> Your goal: Copy the records below line for line, without changing anything in them.

** begin Input data **

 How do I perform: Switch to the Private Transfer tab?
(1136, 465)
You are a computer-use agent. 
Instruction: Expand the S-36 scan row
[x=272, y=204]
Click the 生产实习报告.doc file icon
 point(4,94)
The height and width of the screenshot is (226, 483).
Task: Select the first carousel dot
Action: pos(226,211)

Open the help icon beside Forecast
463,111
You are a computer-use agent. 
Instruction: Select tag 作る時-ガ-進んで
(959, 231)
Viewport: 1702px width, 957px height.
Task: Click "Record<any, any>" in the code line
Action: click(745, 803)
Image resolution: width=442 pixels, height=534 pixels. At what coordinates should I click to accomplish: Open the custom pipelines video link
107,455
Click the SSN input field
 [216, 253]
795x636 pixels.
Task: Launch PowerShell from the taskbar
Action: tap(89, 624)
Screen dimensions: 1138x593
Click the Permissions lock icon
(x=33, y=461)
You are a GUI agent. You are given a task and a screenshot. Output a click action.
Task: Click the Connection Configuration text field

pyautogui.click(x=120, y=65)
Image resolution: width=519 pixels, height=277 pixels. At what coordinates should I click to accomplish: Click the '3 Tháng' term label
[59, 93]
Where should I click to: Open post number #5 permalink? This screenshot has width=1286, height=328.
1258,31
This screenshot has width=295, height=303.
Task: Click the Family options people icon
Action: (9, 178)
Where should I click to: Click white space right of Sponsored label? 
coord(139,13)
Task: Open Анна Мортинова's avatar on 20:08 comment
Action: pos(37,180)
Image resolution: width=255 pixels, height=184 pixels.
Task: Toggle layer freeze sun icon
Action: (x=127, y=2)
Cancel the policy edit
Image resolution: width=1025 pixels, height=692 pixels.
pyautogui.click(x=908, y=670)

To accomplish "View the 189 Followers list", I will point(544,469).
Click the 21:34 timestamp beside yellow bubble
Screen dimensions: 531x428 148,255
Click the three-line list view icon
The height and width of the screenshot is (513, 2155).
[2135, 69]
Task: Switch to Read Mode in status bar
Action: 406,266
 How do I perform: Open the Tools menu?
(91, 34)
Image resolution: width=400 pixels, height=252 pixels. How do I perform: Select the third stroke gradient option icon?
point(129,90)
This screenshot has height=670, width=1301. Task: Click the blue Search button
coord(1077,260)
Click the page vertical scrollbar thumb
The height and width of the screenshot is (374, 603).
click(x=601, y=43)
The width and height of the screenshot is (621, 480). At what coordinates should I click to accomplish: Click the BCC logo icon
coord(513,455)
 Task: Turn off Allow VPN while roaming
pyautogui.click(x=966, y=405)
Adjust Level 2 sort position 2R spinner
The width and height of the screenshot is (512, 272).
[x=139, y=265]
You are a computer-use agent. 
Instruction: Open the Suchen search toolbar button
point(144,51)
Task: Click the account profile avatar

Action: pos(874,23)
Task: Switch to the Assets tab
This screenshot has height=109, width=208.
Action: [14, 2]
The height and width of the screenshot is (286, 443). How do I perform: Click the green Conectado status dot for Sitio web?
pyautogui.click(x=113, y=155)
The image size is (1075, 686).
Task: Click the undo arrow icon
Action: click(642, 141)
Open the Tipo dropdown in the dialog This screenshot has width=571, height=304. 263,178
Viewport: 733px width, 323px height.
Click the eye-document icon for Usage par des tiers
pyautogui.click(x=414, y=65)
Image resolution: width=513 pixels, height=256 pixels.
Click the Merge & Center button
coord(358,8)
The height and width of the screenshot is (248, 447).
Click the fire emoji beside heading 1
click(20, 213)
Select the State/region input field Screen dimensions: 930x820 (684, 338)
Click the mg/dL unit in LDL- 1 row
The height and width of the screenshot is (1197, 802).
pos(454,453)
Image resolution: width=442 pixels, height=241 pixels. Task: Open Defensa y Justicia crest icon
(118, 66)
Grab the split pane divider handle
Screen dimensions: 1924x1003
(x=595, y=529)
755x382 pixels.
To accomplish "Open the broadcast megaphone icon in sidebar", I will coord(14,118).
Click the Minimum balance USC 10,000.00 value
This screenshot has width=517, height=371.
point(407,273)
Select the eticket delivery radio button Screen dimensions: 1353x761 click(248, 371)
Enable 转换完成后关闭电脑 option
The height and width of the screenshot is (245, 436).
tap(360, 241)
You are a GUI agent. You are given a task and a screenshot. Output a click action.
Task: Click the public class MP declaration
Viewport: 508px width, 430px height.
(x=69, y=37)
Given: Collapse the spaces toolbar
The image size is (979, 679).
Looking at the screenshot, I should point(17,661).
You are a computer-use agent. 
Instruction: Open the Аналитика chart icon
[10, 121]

** end Input data **

> Answer to this problem:
 How do I perform: Switch to the Private Transfer tab?
(1136, 465)
You are a computer-use agent. 
Instruction: Expand the S-36 scan row
[x=272, y=204]
Click the 生产实习报告.doc file icon
 point(4,94)
The height and width of the screenshot is (226, 483).
Task: Select the first carousel dot
Action: pos(226,211)

Open the help icon beside Forecast
463,111
You are a computer-use agent. 
Instruction: Select tag 作る時-ガ-進んで
(959, 231)
Viewport: 1702px width, 957px height.
Task: Click "Record<any, any>" in the code line
Action: click(745, 803)
Image resolution: width=442 pixels, height=534 pixels. At what coordinates should I click to accomplish: Open the custom pipelines video link
107,455
Click the SSN input field
 [216, 253]
795x636 pixels.
Task: Launch PowerShell from the taskbar
Action: tap(89, 624)
Screen dimensions: 1138x593
Click the Permissions lock icon
(x=33, y=461)
You are a GUI agent. You are given a task and a screenshot. Output a click action.
Task: Click the Connection Configuration text field

pyautogui.click(x=120, y=65)
Image resolution: width=519 pixels, height=277 pixels. At what coordinates should I click to accomplish: Click the '3 Tháng' term label
[59, 93]
Where should I click to: Open post number #5 permalink? This screenshot has width=1286, height=328.
1258,31
This screenshot has width=295, height=303.
Task: Click the Family options people icon
Action: (9, 178)
Where should I click to: Click white space right of Sponsored label? 
coord(139,13)
Task: Open Анна Мортинова's avatar on 20:08 comment
Action: pos(37,180)
Image resolution: width=255 pixels, height=184 pixels.
Task: Toggle layer freeze sun icon
Action: (x=127, y=2)
Cancel the policy edit
Image resolution: width=1025 pixels, height=692 pixels.
pyautogui.click(x=908, y=670)

To accomplish "View the 189 Followers list", I will point(544,469).
Click the 21:34 timestamp beside yellow bubble
Screen dimensions: 531x428 148,255
Click the three-line list view icon
The height and width of the screenshot is (513, 2155).
[2135, 69]
Task: Switch to Read Mode in status bar
Action: 406,266
 How do I perform: Open the Tools menu?
(91, 34)
Image resolution: width=400 pixels, height=252 pixels. How do I perform: Select the third stroke gradient option icon?
point(129,90)
This screenshot has height=670, width=1301. Task: Click the blue Search button
coord(1077,260)
Click the page vertical scrollbar thumb
The height and width of the screenshot is (374, 603).
click(x=601, y=43)
The width and height of the screenshot is (621, 480). At what coordinates should I click to accomplish: Click the BCC logo icon
coord(513,455)
 Task: Turn off Allow VPN while roaming
pyautogui.click(x=966, y=405)
Adjust Level 2 sort position 2R spinner
The width and height of the screenshot is (512, 272).
[x=139, y=265]
You are a computer-use agent. 
Instruction: Open the Suchen search toolbar button
point(144,51)
Task: Click the account profile avatar

Action: pos(874,23)
Task: Switch to the Assets tab
This screenshot has height=109, width=208.
Action: [14, 2]
The height and width of the screenshot is (286, 443). How do I perform: Click the green Conectado status dot for Sitio web?
pyautogui.click(x=113, y=155)
The image size is (1075, 686).
Task: Click the undo arrow icon
Action: click(642, 141)
Open the Tipo dropdown in the dialog This screenshot has width=571, height=304. 263,178
Viewport: 733px width, 323px height.
Click the eye-document icon for Usage par des tiers
pyautogui.click(x=414, y=65)
Image resolution: width=513 pixels, height=256 pixels.
Click the Merge & Center button
coord(358,8)
The height and width of the screenshot is (248, 447).
Click the fire emoji beside heading 1
click(20, 213)
Select the State/region input field Screen dimensions: 930x820 (684, 338)
Click the mg/dL unit in LDL- 1 row
The height and width of the screenshot is (1197, 802).
pos(454,453)
Image resolution: width=442 pixels, height=241 pixels. Task: Open Defensa y Justicia crest icon
(118, 66)
Grab the split pane divider handle
Screen dimensions: 1924x1003
(x=595, y=529)
755x382 pixels.
To accomplish "Open the broadcast megaphone icon in sidebar", I will coord(14,118).
Click the Minimum balance USC 10,000.00 value
This screenshot has width=517, height=371.
point(407,273)
Select the eticket delivery radio button Screen dimensions: 1353x761 click(248, 371)
Enable 转换完成后关闭电脑 option
The height and width of the screenshot is (245, 436).
tap(360, 241)
You are a GUI agent. You are given a task and a screenshot. Output a click action.
Task: Click the public class MP declaration
Viewport: 508px width, 430px height.
(x=69, y=37)
Given: Collapse the spaces toolbar
The image size is (979, 679).
Looking at the screenshot, I should point(17,661).
You are a computer-use agent. 
Instruction: Open the Аналитика chart icon
[10, 121]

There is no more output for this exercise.